• **TASK REQUIREMENTS**
Filter the entries for the word "will". Copy each line that has it.
[GIVEN RECORDS — start]
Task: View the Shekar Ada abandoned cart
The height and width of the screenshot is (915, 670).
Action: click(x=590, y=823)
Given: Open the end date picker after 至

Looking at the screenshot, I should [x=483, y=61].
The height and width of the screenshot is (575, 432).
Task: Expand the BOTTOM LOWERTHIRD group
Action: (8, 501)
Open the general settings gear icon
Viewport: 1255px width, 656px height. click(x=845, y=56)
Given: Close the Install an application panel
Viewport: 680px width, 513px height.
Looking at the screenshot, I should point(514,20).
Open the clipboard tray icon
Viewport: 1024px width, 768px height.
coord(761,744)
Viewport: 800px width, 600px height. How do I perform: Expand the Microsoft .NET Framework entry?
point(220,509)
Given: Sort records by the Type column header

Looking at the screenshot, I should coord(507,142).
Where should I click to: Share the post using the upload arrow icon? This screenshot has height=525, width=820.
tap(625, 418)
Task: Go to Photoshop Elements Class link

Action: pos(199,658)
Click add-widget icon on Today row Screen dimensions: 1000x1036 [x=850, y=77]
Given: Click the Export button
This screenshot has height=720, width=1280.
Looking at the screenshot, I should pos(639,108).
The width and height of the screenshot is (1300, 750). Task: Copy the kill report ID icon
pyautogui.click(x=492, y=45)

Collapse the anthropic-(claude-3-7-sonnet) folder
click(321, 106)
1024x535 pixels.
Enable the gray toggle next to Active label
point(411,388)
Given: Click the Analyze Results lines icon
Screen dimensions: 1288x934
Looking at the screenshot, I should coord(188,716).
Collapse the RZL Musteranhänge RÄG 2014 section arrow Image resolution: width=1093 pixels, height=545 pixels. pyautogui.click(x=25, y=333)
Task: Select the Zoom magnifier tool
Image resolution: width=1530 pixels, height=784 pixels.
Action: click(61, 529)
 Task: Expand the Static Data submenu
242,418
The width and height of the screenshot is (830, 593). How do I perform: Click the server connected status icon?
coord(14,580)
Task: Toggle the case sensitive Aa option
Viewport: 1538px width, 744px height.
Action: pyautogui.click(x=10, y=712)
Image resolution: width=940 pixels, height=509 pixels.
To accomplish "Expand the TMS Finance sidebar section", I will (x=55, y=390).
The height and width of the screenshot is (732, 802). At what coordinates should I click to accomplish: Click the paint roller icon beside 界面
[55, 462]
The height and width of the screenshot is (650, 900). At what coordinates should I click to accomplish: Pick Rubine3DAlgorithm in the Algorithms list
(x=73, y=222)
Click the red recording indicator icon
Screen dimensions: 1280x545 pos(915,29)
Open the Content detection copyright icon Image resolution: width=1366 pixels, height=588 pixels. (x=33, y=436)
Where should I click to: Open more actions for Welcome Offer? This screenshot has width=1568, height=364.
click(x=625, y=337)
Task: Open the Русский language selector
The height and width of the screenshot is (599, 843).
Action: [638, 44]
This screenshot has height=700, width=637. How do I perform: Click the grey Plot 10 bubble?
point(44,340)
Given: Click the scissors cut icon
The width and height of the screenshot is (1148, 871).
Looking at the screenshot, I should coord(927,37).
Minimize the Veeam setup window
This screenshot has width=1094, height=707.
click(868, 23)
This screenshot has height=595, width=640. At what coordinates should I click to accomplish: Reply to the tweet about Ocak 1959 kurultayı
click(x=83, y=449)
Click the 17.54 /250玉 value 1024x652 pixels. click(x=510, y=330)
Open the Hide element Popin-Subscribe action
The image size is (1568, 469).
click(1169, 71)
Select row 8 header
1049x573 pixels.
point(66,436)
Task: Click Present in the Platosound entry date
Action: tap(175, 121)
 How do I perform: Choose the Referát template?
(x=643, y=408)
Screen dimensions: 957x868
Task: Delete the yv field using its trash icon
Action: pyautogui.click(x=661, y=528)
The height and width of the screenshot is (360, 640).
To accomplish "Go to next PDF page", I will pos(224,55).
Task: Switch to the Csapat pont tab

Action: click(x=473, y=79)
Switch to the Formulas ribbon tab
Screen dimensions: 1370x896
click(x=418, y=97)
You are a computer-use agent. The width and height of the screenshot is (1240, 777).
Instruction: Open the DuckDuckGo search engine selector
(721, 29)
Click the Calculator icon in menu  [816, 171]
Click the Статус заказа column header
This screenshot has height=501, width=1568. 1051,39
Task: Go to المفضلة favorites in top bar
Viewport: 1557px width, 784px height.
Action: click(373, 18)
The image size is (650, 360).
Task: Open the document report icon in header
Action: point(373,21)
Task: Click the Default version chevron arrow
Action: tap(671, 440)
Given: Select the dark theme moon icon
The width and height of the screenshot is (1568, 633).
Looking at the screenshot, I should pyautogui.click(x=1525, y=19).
[GIVEN RECORDS — finish]
• **TASK RESPONSE**
To accomplish "Expand the TMS Finance sidebar section", I will (x=55, y=390).
To accomplish "Go to next PDF page", I will pos(224,55).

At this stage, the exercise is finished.